Federalist 78, written by Hamilton, stands as one of the most penetrating essays of the entire lot. It leaves no doubt that the framers intended the federal judiciary to exercise the power of judicial review and pours the foundation for Chief Justice John Marshall’s defense of it in the landmark case of Marbury v. Madison.
Hamilton’s tightly knit paper represented a powerful response to critics of judicial review including, mostly prominently, New York’s Robert Yates, writing under the pen name, “Brutus.” The Brutus-Hamilton exchange furnished informed delegates to the various state ratifying conventions with powerful confirmation that the Constitution did, indeed, boast the power of judicial review.
First and foremost, the fact that Yates, a delegate to the Convention, and a justice of the New York Supreme Court, wrote critically of the power of judicial review and warned of its abuses, confirmed the existence of judicial review. In his “Letters of Brutus,” Yates opposed judicial review, in part, because it would “operate to a total subversion of the state judiciaries, if not to the legislative authority of the states,” and because of the difficulty of removing federal judges from the bench through the power of impeachment.
Yates lamented the placement of the reviewing power in the hands of federal judges, including Supreme Court Justices. “They are,” he wrote, “authorized by the Constitution to decide in the last resort what is the extent of the powers of Congress.” He added, “If, therefore, the legislature pass any laws inconsistent with the sense the judges put on the Constitution, they will declare it void; and therefore in this respect their power is superior to that of the legislature.” Yates’s greatest fear was that judges would impose their own biases, political and otherwise, in the interpretation of the Constitution.
Yates’s confirmation of the availability of judicial review spared Hamilton from widespread accusations that the authority was his creation alone. However, Yates’s attack on the exercise of judicial power, the possibility that it would be exercised arbitrarily, left Hamilton with the heavy burden of persuading readers that judges would not abuse their authority, and the lighter responsibility of explaining the theoretical implications of judicial review.
Hamilton famously wrote of the exercise of judicial power that judges have neither the power of the purse nor the power of the sword, leaving the judiciary in the dreaded position of being the “least dangerous branch” of government.” As Hamilton observed, judges have the duty to give voice to the terms and commands of the Constitution. Judges, he cautioned, would not behave like legislators and give voice to their own preferences and biases. His critics could be forgiven for recalling that Hamilton, in 1778, had warned of the “trackless imaginations of judges” and their frequent abuses of power. For his part, Hamilton was complaining about English, not American, judges. Critics asked, however, if the differences were so great?
Students of the Constitution are indebted to Hamilton’s scholarly explanation in Federalist 78 of the ways and means of the exercise of judicial review and his effective rebuttal of Yates’s claim that its availability renders judges superior to the legislature.

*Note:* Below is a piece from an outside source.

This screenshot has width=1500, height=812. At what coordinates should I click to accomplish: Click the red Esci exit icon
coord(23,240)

Hamilton denied that the act of declaring a statute unconstitutional on grounds that it violated the Constitution established judicial supremacy. The ratification of the Constitution represents the will of the people, he explained, as does the passage of a statute by the representatives of the people. However, the approval of the Constitution represents a “higher” expression of the will of the people. Simply put, when the people ratify the Constitution, it is approving the content of a document that is clear and comprehensible to them. The expression of that will is grounded in greater certainty, and yielding more clarity, than that represented in a vote for legislators who, at the time of their election, have not made clear where they stand on issues that have yet to emerge and bills yet to be written.
When the Court, as explained in No.78, exercises judicial review and holds a legislative measure unconstitutional, it is not asserting judicial superiority over the legislature. Rather, it is simply upholding the superior expression of the will of the people, as reflected in the ratification of the Constitution, over the inferior expression of the will of the people seen in the election of representatives. As Hamilton observes, the Court is upholding “the intention of the people to the intention of their agents.”

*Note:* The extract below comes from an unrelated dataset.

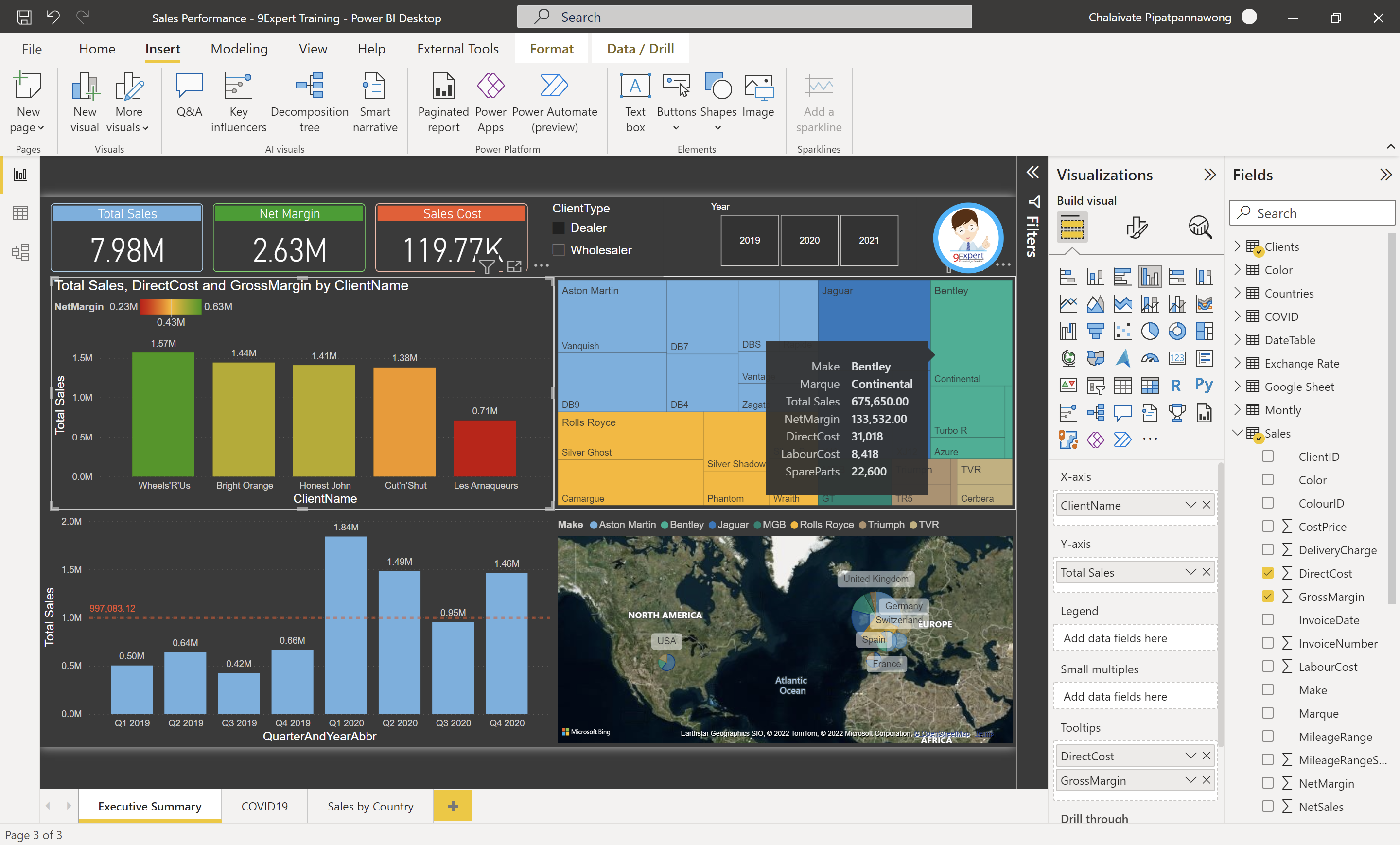Screen dimensions: 1400x845
Task: Insert a Text box element
Action: pos(635,102)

In Federalist No. 78, Hamilton reproduced the conclusions of those who wrote the Constitution. The founders intended the federal courts to exercise the power of judicial review, which was first announced in Marbury v. Madison in 1803. But Hamilton’s reply to Brutus that judges would not, in the course of constitutional interpretation, impose their own political preferences and biases, remains the subject of ongoing debate, one heightened in our time by cases that raise the prospect of judicial revision of constitutional principles and precedents.